-------- Podany tekst

Gdy przystępujemy do etapu komorniczego, warto pamiętać, że komornik może zwrócić się o wpłatę zaliczki na poczet kosztów egzekucji. Zaliczka ta zostanie zwrócona dopiero, jak komornik wyegzekwuje należności od dłużnika. Jeśli dłużnik nie będzie miał żadnego majątku podlegającego egzekucji, wówczas wpłacone komornikowi zaliczki powiększą jedynie nasze zadłużenie w stosunku do dłużnika. Gdy początkowo okazało się, że egzekucja jest bezskuteczna, możemy wszcząć ponowną egzekucję w ciągu 10 lat od jej umorzenia lub rozpocząć inne działania związane z poszukiwaniem majątku dłużnika. Do nich należy postępowanie o wyjawienie majątku dłużnika lub powództwo w stosunku do osób trzecich, które być może można pozwać w związku z niewypłacalnością dłużnika (np. członkowie zarządu spółki kapitałowej albo najbliższa rodzina, która została obdarowana przez dłużnika).

----------------

- Części ćwiczenia
1. Odpowiedz krótko na podstawie tekstu o egzekucji komorniczej:
(a) O co komornik może poprosić, gdy zaczyna się etap komorniczy?
(b) W jakim czasie od umorzenia można wszcząć ponowną egzekucję?
(c) Kogo tekst podaje jako przykład osób trzecich, które być może można pozwać w związku z niewypłacalnością dłużnika?
2. Przepisz z tekstu o egzekucji komorniczej wszystko od słów „Gdy przystępujemy do” aż po słowa „obdarowana przez dłużnika).”, bez żadnych zmian.

-------- Lista rekordów

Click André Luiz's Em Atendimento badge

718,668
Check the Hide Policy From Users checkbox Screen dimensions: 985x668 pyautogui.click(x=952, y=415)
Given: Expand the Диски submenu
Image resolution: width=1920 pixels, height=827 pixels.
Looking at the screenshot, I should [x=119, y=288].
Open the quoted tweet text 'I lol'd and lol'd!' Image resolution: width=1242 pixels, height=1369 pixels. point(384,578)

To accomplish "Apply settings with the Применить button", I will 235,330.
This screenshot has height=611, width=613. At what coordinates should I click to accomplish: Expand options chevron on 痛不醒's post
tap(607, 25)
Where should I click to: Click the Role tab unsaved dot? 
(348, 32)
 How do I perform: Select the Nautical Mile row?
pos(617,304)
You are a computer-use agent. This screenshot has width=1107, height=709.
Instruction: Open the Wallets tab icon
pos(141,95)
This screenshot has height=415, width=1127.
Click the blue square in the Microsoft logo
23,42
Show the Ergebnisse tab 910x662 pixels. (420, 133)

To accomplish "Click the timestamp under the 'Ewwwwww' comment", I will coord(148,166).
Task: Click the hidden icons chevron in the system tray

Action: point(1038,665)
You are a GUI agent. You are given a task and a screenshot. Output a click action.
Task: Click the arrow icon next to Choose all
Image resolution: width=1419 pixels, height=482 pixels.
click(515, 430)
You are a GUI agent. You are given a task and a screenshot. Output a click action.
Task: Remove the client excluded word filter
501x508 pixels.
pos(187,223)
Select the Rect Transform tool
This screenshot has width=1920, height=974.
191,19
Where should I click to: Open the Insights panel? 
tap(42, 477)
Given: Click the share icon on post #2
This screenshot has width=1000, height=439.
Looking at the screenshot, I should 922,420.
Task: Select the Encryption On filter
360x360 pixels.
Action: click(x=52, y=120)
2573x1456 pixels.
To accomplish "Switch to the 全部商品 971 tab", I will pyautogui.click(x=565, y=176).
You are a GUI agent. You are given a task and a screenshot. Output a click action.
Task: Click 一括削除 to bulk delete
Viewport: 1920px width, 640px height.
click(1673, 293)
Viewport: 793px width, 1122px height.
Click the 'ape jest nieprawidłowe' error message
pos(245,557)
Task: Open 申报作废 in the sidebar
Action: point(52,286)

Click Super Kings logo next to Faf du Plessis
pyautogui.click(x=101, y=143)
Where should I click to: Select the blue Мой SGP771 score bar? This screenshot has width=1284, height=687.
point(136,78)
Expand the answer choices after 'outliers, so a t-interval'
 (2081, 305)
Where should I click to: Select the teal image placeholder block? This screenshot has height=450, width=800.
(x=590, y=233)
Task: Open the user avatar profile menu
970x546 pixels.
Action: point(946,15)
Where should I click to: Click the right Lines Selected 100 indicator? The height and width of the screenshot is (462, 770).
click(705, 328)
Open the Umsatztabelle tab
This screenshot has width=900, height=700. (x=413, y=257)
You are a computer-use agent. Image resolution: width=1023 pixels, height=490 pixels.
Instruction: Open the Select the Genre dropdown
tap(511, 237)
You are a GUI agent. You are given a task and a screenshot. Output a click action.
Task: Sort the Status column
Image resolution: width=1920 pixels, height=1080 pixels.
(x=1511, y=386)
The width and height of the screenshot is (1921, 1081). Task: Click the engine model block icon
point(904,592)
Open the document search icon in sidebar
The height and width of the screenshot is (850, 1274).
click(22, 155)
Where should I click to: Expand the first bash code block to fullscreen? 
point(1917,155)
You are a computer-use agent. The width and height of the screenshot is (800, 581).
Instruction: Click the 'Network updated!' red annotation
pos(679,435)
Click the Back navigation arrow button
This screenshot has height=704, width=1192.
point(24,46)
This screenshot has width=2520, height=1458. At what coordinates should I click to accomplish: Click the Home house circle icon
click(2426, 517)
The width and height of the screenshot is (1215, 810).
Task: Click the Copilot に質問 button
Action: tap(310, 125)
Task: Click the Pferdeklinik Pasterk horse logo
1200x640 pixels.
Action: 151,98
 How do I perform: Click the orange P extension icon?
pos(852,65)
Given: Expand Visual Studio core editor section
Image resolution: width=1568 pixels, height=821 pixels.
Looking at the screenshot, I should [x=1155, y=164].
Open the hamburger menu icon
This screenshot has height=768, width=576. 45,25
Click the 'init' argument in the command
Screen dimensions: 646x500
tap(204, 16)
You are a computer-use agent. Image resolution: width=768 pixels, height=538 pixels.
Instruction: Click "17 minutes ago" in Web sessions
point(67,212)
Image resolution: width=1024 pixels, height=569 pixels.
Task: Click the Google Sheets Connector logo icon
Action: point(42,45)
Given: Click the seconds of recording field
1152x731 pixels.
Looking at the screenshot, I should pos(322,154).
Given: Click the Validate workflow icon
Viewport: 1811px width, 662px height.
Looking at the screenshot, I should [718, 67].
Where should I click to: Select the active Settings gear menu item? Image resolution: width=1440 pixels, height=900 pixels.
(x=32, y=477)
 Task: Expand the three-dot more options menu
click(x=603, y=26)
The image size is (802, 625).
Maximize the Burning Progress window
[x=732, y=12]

----------------

- Zestaw odpowiedzi
1.
(a) O wpłatę zaliczki na poczet kosztów egzekucji.
(b) W ciągu 10 lat.
(c) Członków zarządu spółki kapitałowej albo najbliższą rodzinę, która została obdarowana przez dłużnika.

2.
Gdy przystępujemy do etapu komorniczego, warto pamiętać, że komornik może zwrócić się o wpłatę zaliczki na poczet kosztów egzekucji. Zaliczka ta zostanie zwrócona dopiero, jak komornik wyegzekwuje należności od dłużnika. Jeśli dłużnik nie będzie miał żadnego majątku podlegającego egzekucji, wówczas wpłacone komornikowi zaliczki powiększą jedynie nasze zadłużenie w stosunku do dłużnika. Gdy początkowo okazało się, że egzekucja jest bezskuteczna, możemy wszcząć ponowną egzekucję w ciągu 10 lat od jej umorzenia lub rozpocząć inne działania związane z poszukiwaniem majątku dłużnika. Do nich należy postępowanie o wyjawienie majątku dłużnika lub powództwo w stosunku do osób trzecich, które być może można pozwać w związku z niewypłacalnością dłużnika (np. członkowie zarządu spółki kapitałowej albo najbliższa rodzina, która została obdarowana przez dłużnika).